A noite já ia alta quando
alguém aparece na porta, era o sargento de dia, que nos diz
que o oficial
de dia lhe disse que estavamos a fazer muito barulho, então
houve um pequeno dialogo.
- Quem conhece
este gajo, pergunta alguém, já com a voz um pouco
arrastada.
- Respondeu rápidamente o
sargento e dia, que tinha chegado há cerca de dois dias, que
pertencia
á artilharia e que o tinham colocado de serviço. Levou
como resposta;
- Entras e bebes connosco ou
então vai cagar obuses e dá volta ás vigias.

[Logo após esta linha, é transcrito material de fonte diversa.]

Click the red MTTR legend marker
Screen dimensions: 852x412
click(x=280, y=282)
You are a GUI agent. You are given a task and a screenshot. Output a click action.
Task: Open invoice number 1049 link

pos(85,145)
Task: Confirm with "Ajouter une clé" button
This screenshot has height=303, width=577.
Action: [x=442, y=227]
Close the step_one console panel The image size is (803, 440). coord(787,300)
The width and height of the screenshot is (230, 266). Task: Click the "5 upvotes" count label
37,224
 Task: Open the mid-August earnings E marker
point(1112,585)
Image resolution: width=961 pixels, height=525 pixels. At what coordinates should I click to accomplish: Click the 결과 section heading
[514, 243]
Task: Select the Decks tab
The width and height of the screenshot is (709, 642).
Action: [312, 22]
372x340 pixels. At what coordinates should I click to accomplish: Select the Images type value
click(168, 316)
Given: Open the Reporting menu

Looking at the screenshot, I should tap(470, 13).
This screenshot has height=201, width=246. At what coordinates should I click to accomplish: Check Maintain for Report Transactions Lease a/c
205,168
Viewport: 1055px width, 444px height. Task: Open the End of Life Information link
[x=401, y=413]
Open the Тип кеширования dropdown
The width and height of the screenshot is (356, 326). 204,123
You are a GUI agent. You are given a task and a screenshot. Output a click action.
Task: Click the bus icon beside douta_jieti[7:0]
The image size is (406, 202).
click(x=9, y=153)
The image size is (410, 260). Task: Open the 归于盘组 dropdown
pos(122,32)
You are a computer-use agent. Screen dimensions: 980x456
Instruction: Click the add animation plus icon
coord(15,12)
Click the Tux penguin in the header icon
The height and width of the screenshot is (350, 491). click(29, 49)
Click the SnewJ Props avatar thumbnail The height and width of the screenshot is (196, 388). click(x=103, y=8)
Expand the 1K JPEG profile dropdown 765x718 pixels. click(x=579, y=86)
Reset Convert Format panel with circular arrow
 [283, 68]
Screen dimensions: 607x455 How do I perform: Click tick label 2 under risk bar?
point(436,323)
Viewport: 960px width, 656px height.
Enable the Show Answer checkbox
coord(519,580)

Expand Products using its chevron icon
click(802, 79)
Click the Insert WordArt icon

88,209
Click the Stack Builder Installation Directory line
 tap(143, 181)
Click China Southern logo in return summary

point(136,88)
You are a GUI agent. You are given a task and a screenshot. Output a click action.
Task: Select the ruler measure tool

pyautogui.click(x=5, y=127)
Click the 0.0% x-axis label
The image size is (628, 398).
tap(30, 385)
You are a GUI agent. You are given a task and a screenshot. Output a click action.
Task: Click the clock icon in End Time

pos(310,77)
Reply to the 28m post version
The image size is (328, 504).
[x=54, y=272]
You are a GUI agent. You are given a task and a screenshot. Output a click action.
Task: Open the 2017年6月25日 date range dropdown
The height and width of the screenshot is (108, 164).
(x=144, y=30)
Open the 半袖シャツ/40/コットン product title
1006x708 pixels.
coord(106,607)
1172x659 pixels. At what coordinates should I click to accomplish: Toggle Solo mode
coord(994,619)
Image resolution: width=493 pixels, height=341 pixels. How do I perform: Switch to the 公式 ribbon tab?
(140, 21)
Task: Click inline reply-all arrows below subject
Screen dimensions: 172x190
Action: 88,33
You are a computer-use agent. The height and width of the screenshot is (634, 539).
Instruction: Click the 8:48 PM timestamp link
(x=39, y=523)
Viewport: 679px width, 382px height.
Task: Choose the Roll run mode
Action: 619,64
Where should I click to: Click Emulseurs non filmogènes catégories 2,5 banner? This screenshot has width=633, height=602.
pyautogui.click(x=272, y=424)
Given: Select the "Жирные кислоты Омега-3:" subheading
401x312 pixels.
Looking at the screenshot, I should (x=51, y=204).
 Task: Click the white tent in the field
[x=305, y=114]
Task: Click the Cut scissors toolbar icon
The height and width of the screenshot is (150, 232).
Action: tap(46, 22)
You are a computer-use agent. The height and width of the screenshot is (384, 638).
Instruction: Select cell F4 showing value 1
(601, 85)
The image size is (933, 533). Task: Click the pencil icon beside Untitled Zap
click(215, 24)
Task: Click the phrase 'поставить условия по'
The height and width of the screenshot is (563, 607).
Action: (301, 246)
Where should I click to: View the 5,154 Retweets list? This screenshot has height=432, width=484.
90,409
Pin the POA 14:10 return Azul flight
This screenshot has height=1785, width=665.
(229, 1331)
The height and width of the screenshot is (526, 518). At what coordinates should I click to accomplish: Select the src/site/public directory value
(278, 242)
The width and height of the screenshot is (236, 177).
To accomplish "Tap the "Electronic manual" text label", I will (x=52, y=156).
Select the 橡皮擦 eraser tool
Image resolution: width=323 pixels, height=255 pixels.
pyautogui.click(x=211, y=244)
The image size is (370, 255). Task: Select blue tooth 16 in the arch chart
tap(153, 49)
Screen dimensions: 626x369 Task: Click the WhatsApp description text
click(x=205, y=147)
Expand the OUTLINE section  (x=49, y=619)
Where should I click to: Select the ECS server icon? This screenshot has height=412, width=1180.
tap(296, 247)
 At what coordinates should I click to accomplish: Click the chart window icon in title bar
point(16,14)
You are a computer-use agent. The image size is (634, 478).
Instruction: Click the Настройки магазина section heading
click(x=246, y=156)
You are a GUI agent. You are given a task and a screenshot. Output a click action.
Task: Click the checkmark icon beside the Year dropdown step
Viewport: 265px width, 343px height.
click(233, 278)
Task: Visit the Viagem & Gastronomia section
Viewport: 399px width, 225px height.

-Por mim, que " estava um pouco
mal disposto ", deitei-me na minha cama e ainda
ouvi a
última canção, que passou a obrigatória, "
Mueda terra da guerra ".
No outro dia levantei-me com
dificuldade e com a boca a saber mal. Foi assim
a nossa primeira festa, muitas se seguiram.
Ali viveram, além de mim,
o Zé Ferreira, o Adolfo Ferreira, o Francisco Ribeiro,
o Artur
Andrade, o Eurico Oliveira e o Valério Pereira. Alguns,
infelizmente, já não estão
presentes, mas continuam sempre vivos na nossa memória.